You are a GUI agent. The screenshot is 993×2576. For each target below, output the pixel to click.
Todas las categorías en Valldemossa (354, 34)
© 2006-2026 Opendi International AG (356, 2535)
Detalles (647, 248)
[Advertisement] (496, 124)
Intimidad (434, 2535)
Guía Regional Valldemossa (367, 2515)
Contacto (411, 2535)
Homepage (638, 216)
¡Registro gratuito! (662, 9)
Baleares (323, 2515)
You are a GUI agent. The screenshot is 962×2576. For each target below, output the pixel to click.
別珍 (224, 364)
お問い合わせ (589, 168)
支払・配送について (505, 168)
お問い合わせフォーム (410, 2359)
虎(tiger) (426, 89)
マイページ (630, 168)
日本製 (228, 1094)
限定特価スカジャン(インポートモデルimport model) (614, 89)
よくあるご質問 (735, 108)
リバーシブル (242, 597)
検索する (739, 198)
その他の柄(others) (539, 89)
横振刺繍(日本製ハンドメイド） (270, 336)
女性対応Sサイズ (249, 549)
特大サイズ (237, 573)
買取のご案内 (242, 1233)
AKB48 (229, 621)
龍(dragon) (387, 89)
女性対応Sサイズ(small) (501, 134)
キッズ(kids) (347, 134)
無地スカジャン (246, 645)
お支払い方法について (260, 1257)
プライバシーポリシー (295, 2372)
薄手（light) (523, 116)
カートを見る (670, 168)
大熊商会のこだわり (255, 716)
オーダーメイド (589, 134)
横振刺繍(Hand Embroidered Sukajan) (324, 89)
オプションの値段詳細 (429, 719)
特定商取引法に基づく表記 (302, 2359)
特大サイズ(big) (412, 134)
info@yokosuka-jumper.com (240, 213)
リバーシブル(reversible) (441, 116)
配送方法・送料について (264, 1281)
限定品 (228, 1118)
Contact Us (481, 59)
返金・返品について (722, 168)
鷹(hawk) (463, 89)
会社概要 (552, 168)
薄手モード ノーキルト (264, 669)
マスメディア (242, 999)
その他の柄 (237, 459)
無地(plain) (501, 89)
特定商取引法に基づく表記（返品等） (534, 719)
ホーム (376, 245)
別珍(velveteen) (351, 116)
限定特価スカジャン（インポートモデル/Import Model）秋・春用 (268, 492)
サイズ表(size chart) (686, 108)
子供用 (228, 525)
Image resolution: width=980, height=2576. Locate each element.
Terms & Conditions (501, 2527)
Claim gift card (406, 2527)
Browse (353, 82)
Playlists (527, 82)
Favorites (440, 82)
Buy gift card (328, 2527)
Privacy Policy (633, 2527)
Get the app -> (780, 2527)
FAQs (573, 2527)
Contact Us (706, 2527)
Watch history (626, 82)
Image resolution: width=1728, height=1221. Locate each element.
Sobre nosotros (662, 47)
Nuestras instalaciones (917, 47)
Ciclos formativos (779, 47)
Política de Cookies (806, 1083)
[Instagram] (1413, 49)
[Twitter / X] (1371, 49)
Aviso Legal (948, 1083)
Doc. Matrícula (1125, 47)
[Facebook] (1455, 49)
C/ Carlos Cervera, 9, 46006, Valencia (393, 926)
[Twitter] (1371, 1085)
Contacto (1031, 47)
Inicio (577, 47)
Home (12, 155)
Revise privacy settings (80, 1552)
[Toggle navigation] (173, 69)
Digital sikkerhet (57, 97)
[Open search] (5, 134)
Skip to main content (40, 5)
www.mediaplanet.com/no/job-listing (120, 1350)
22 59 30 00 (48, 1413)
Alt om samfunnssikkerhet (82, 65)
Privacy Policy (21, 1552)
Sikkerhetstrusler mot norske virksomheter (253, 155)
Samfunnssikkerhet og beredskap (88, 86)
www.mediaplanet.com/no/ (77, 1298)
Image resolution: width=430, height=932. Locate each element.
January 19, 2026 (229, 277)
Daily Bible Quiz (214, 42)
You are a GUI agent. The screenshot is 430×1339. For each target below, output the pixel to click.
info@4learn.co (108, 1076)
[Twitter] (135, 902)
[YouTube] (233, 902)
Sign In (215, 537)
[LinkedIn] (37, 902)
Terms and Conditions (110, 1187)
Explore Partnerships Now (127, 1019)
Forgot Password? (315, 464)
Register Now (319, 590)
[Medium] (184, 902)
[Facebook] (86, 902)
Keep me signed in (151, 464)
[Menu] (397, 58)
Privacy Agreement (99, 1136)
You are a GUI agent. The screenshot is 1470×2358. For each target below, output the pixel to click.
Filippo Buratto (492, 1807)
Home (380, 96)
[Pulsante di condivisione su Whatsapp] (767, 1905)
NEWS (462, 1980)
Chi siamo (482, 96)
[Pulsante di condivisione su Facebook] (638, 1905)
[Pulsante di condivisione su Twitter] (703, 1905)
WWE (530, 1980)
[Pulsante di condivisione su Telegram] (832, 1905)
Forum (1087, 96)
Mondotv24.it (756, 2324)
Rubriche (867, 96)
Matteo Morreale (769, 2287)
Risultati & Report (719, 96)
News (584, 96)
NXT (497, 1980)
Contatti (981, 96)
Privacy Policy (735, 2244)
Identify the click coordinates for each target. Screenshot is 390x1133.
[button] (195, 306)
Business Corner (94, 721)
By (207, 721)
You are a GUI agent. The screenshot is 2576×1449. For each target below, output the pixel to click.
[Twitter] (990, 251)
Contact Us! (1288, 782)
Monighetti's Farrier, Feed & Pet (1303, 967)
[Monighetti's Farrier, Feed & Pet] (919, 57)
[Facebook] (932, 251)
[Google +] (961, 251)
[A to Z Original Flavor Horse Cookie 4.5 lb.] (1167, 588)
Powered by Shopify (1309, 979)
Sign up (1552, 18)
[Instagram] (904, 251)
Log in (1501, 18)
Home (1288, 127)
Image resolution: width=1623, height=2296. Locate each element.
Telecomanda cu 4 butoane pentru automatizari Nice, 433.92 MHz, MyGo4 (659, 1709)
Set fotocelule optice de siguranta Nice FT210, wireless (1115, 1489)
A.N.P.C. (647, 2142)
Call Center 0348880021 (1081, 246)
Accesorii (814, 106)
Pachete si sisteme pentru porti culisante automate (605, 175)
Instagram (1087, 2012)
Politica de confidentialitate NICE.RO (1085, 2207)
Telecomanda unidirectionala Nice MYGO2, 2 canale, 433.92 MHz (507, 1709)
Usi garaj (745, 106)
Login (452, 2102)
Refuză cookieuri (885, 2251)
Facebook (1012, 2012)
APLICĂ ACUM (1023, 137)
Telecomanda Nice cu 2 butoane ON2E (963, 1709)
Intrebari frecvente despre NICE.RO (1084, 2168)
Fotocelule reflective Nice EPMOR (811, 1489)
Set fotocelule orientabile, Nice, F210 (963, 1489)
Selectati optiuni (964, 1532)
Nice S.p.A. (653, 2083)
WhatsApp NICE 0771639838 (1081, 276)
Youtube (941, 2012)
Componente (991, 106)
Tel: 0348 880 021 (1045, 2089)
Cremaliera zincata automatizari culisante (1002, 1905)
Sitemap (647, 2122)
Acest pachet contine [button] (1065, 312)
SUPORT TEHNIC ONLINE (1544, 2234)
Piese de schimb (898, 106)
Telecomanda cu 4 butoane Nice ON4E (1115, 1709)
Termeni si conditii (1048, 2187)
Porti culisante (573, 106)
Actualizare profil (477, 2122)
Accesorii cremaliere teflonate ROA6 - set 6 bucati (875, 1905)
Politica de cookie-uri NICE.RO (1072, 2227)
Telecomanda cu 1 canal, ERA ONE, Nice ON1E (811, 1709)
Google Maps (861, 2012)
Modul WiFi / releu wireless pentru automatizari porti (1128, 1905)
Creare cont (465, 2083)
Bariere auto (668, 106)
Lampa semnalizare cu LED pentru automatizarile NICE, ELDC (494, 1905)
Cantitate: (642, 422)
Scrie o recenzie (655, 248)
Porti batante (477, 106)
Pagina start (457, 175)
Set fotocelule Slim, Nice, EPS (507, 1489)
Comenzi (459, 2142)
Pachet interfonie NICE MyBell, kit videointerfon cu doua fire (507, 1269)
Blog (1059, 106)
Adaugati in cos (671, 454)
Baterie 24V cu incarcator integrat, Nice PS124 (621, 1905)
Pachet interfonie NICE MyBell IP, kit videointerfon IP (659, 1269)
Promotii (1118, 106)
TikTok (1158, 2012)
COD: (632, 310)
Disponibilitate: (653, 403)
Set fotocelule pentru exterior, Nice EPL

> [What you will do]:
When you reach the line holding "FAQs (573, 2527)" in the records above, begin reproducing exactly, stop after the line holding "[YouTube] (233, 902)", and output nothing else.

> [Solution for this exercise]:
FAQs (573, 2527)
Contact Us (706, 2527)
Watch history (626, 82)
Image resolution: width=1728, height=1221. Locate each element.
Sobre nosotros (662, 47)
Nuestras instalaciones (917, 47)
Ciclos formativos (779, 47)
Política de Cookies (806, 1083)
[Instagram] (1413, 49)
[Twitter / X] (1371, 49)
Aviso Legal (948, 1083)
Doc. Matrícula (1125, 47)
[Facebook] (1455, 49)
C/ Carlos Cervera, 9, 46006, Valencia (393, 926)
[Twitter] (1371, 1085)
Contacto (1031, 47)
Inicio (577, 47)
Home (12, 155)
Revise privacy settings (80, 1552)
[Toggle navigation] (173, 69)
Digital sikkerhet (57, 97)
[Open search] (5, 134)
Skip to main content (40, 5)
www.mediaplanet.com/no/job-listing (120, 1350)
22 59 30 00 (48, 1413)
Alt om samfunnssikkerhet (82, 65)
Privacy Policy (21, 1552)
Sikkerhetstrusler mot norske virksomheter (253, 155)
Samfunnssikkerhet og beredskap (88, 86)
www.mediaplanet.com/no/ (77, 1298)
Image resolution: width=430, height=932. Locate each element.
January 19, 2026 (229, 277)
Daily Bible Quiz (214, 42)
You are a GUI agent. The screenshot is 430×1339. For each target below, output the pixel to click.
info@4learn.co (108, 1076)
[Twitter] (135, 902)
[YouTube] (233, 902)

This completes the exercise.